PSNI Chief Matt Baggott has announced he is to resign as head of the British police in Ireland after almost five years in the post, and will not seek a renewal of his contract when it ends in September.
The 55-year-old English police veteran did not reveal a motivation for his sudden announcement, but insisted it had been a “real privilege to lead the PSNI through the immense changes of the past few years”.
He added that in the remaining months he would try to “ensure the PSNI has the resources to deal effectively with the many challenges ahead”.
Baggott had become increasingly mired in controversy despite his upbeat promises of a new community policing on his arrival to Ireland.
Although an inevitably difficult issue, he handled the issue of parades disastrously, and intense rioting becoming an annual event, particularly in north Belfast. Every year his force faced increasing condemnation by nationalists and republicans for failing to stand up to orchestrated loyalist violence or to simply implement the law on parades.
His softly-softly approach to loyalist parade paramilitarism served only to encourage UVF violence.

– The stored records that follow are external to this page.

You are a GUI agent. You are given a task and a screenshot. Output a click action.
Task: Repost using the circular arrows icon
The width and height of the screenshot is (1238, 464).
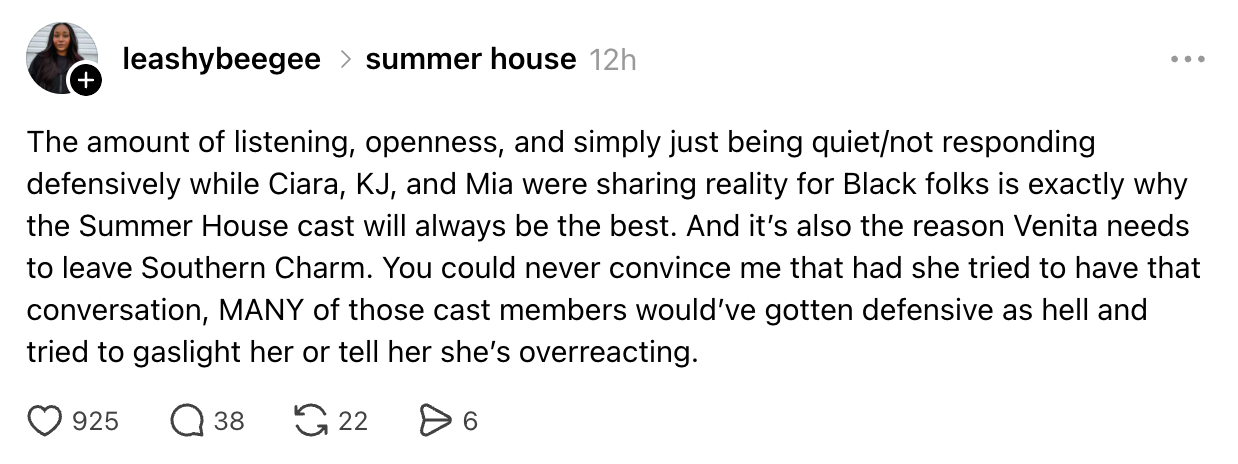coord(312,421)
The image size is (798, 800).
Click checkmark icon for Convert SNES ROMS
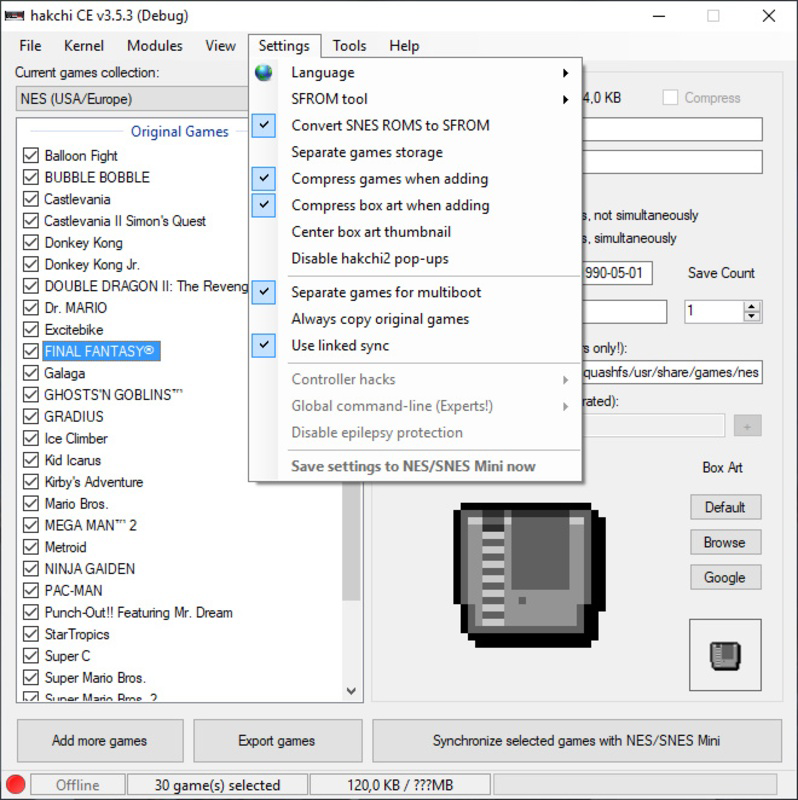pos(264,125)

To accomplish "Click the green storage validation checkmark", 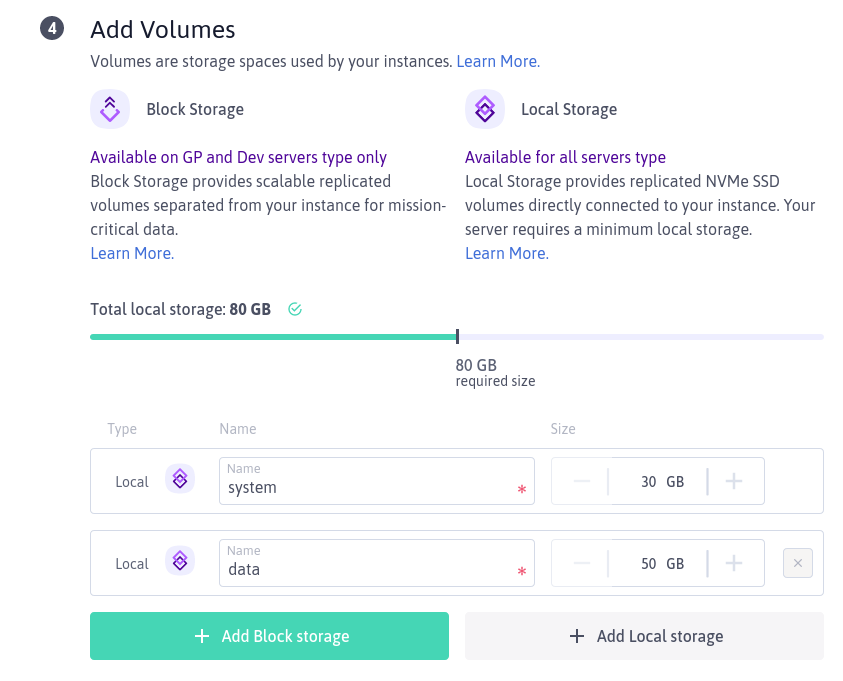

Last winter, flag-waving loyalists rampaged across Belfast on a massive scale, bringing the city to a virtual halt for weeks on end and with little or no response from the PSNI.
In addition, his failure to end the persistent Crown force harassment of nationalists, with violent house raids, oppressive stop-and-search detentions, recruitment of informers, and the effective internment of republican activists, ensuring that anger and distrust of the police by nationalists has only worsened over his tenure.
He once vowed to turn the PSNI from a ‘post-conflict’ colonial police force into a community police service -- but in the end he was forced to bring in reinforcement British riot police and recall British troops onto the streets of the north of Ireland.
The Six-County Policing Board will meet in two weeks to discuss the matter of his replacement, and PSNI assistant chief George Hamilton and Scottish police boss Stephen House have been named as possible candidates.
While his actions have long drawn the wrath of both nationalists and unionists, there was some praise from unionists.
The DUP group leader on the the Six-County Policing Board, Jonathan Craig, said that “whilst we did not always agree with some of the decisions he made, I and my colleagues always found him willing to listen and take our views on board”.
If he stays until his contract ends in September, Mr Baggott will face one last marching season.
Sinn Fein member of the Policing Board Pat Sheehan said: “There were many areas that Sinn Fein disagreed with Matt Baggott among them his treatment of the Ombudsman’s report into the McGurks Bar and his initial failure to deal with the flag protestors.
“Come September we will wish him well but at the minute there is still a job to do.”